Rosomak z Polski na froncie. Ukraińcy oceniają go jednoznacznie
Ukraińskie ministerstwo obrony opublikowało zdjęcie potwierdzające, że kołowe transportery opancerzone (KTO) Rosomak wciąż pomagają w odpieraniu rosyjskiej agresji.
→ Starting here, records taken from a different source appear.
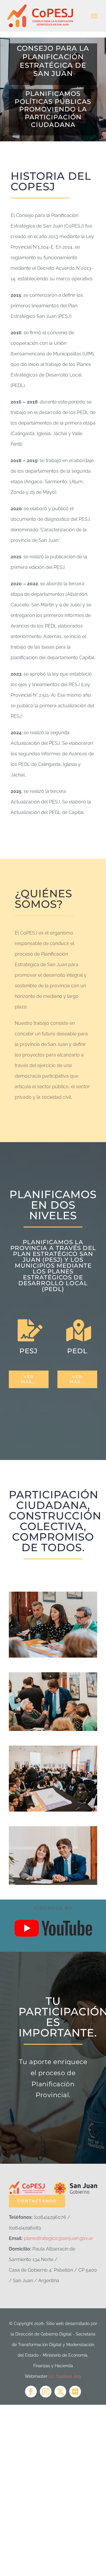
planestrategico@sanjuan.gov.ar (58, 2238)
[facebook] (31, 2391)
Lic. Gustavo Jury (65, 2376)
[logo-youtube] (53, 1914)
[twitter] (60, 2391)
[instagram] (46, 2391)
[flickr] (75, 2391)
To wozy, które trafiły na front z Polski i w opinii Ukraińców sprawdzają się tam bardzo dobrze.
"Jesteśmy wdzięczni naszym przyjaciołom z Polski za tak skuteczną broń dla ukraińskich żołnierzy" - napisano na profilu ukraińskiego ministerstwa obrony w serwisie X.
KTO Rosomak w Ukrainie
W ramach wsparcia Kijów otrzymał z Polski wiele ciężkiego sprzętu, w tym poradzieckie czołgi T-72M i PT-91 Twardy, haubice 2S1 Goździk czy systemy rakietowe Osa. Pomoc z Warszawy objęła również wiele nowocześniejszych wozów, wśród których najczęściej wymieniane są transportery opancerzone Oncilla, armatohaubice Krab i właśnie KTO Rosomak.
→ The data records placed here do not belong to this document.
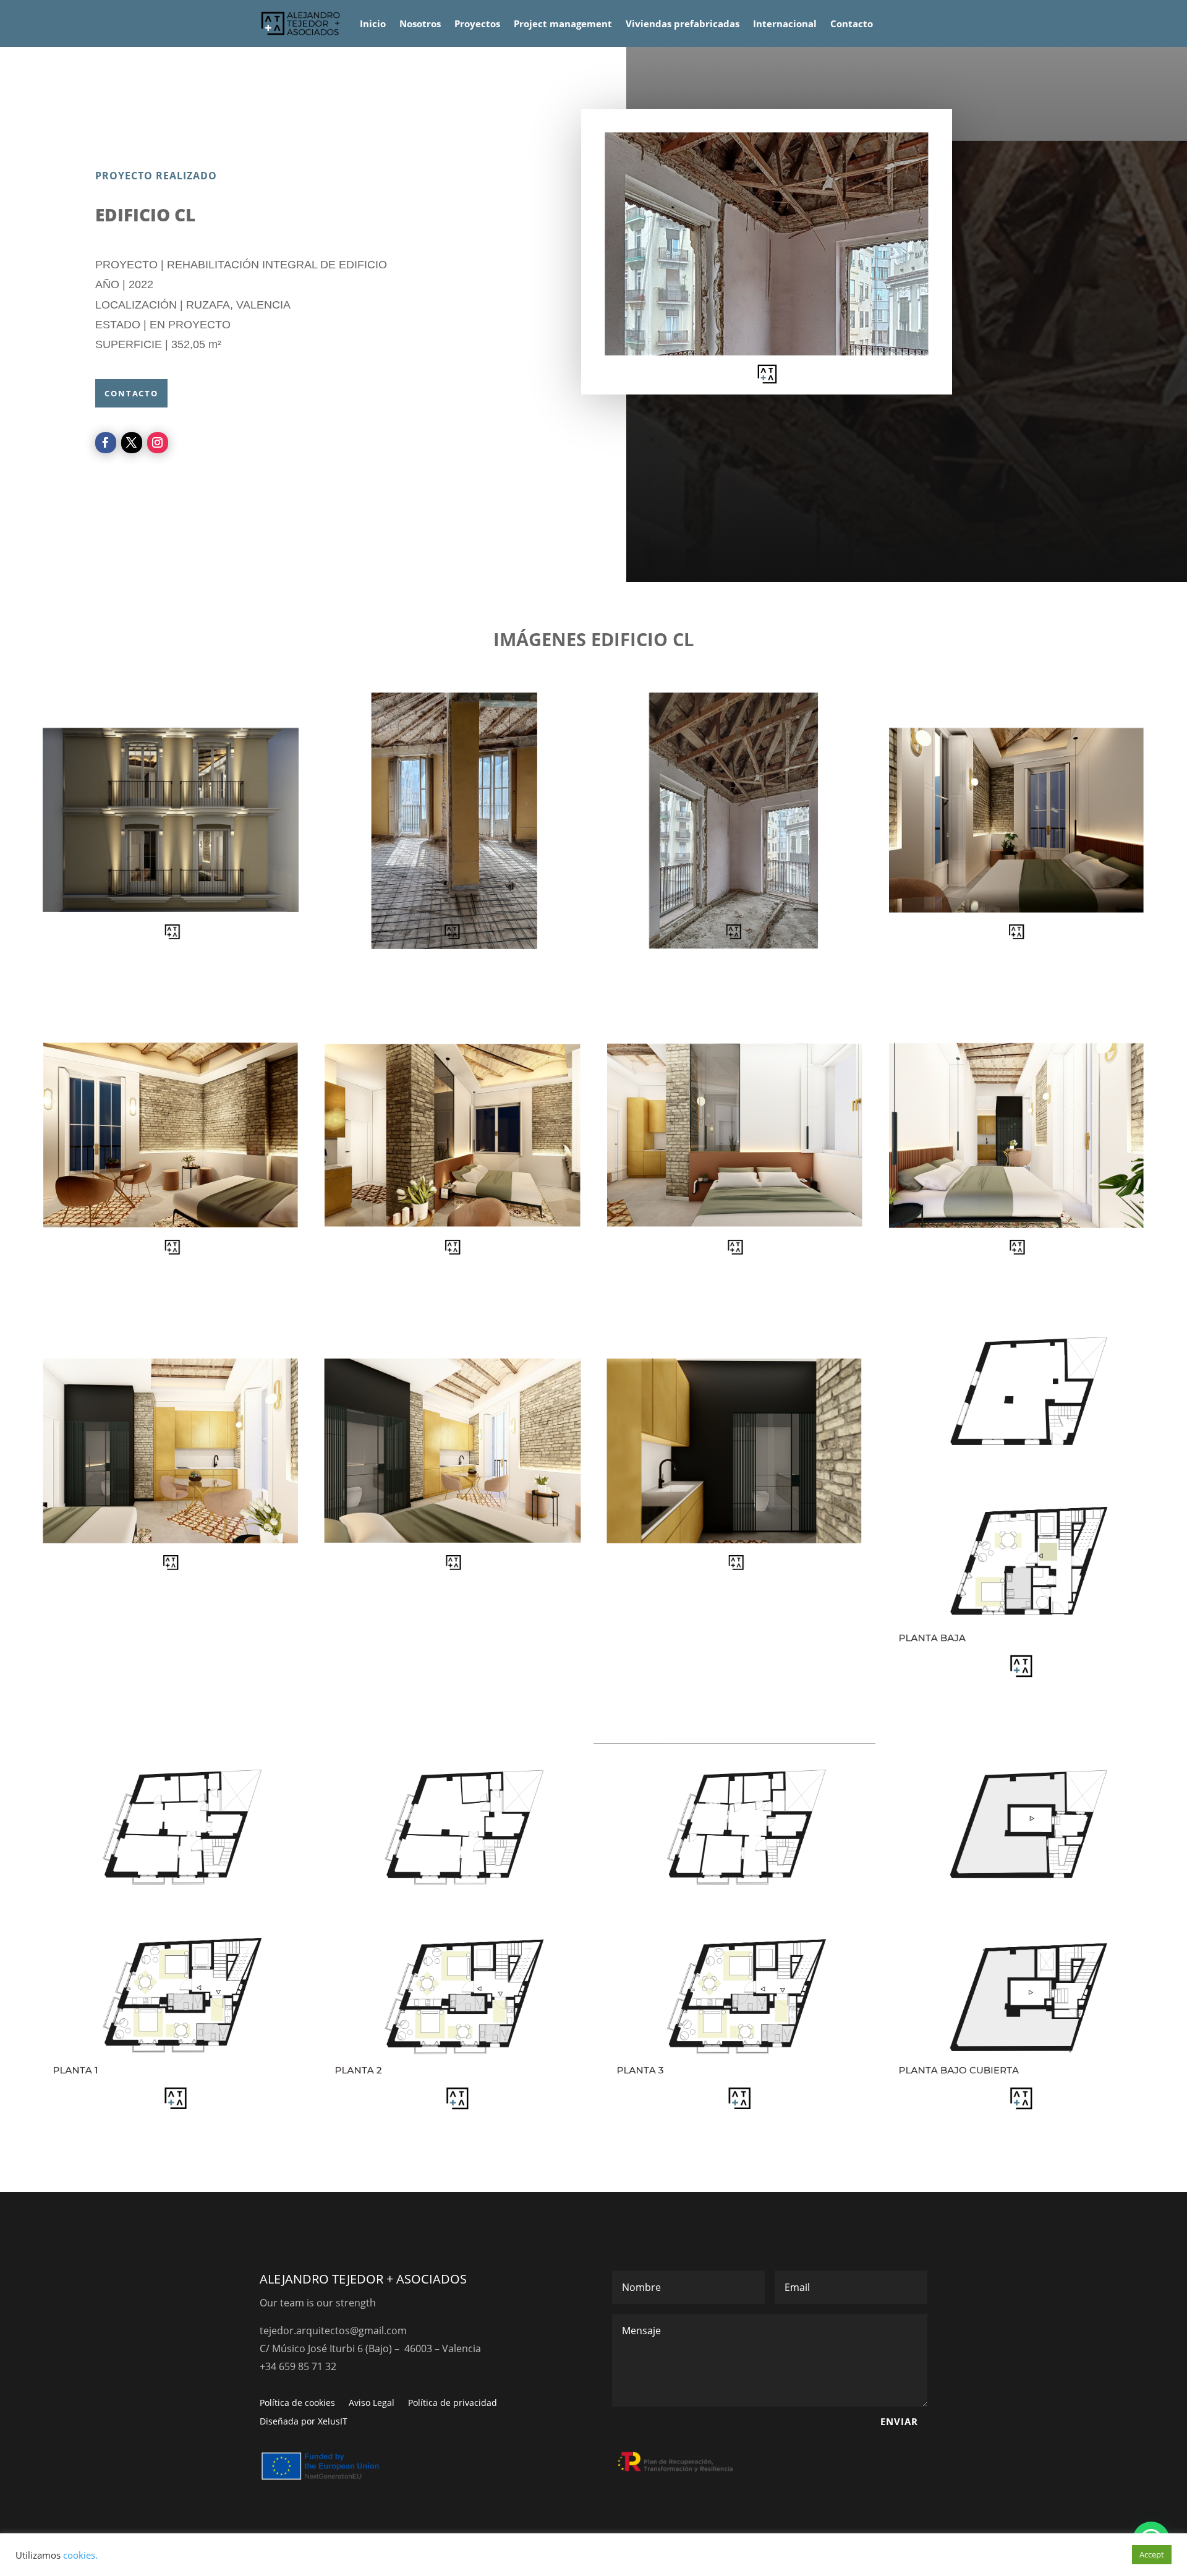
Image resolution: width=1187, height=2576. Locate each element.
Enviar (899, 2421)
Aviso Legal (371, 2403)
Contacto (851, 23)
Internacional (785, 23)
Na front miało trafić 200 egzemplarzy tych transporterów opancerzonych. Służą m.in. w 44. Samodzielnej Brygadzie Zmechanizowanej. Co interesujące, z danych twórców bloga Oryx, którzy zajmują się dokumentowaniem strat sprzętowych w Ukrainie, wynika, że do tej pory z dalszego udziału w walkach wyeliminowano jedynie siedem Rosomaków. Jest to jeden z najbardziej nieuchwytnych zachodnich sprzętów w Ukrainie.
Dalsza część artykułu pod materiałem wideo
Nowoczesny sprzęt z Polski
KTO Rosomak to nowoczesny sprzęt. Masową produkcję rozpoczęto w 2003 r. Pojazd napędza 6-cylindrowy silnik Scania D1 12 56A03PE o mocy niemal 500 KM, co przy jednoczesnym postawieniu na trakcję kołową 8x8 zapewnia bardzo dobrą mobilność, którą często podkreślają także ukraińscy żołnierze. Na drogach KTO Rosomak rozpędza się do nawet 100 km/h, a w terenie może pokonywać m.in. pionowe przeszkody o wysokości do 0,5 m.
Do atutów polskiego transportera ukraińscy żołnierze zaliczają również uzbrojenie. W wariantach wysłanych na front zastosowano wieżę Hitfist-30P z armatą Bushmaster Mk44 kal. 30 mm, karabinem maszynowym UKM-2000C i wyrzutnią granatów dymnych.
Najnowsze polskie Rosomaki otrzymują jeszcze nowocześniejsze wieże ZSSW-30. To rodzime rozwiązanie, a nie jak w przypadku Hitfist-30P podzespoły na włoskiej licencji.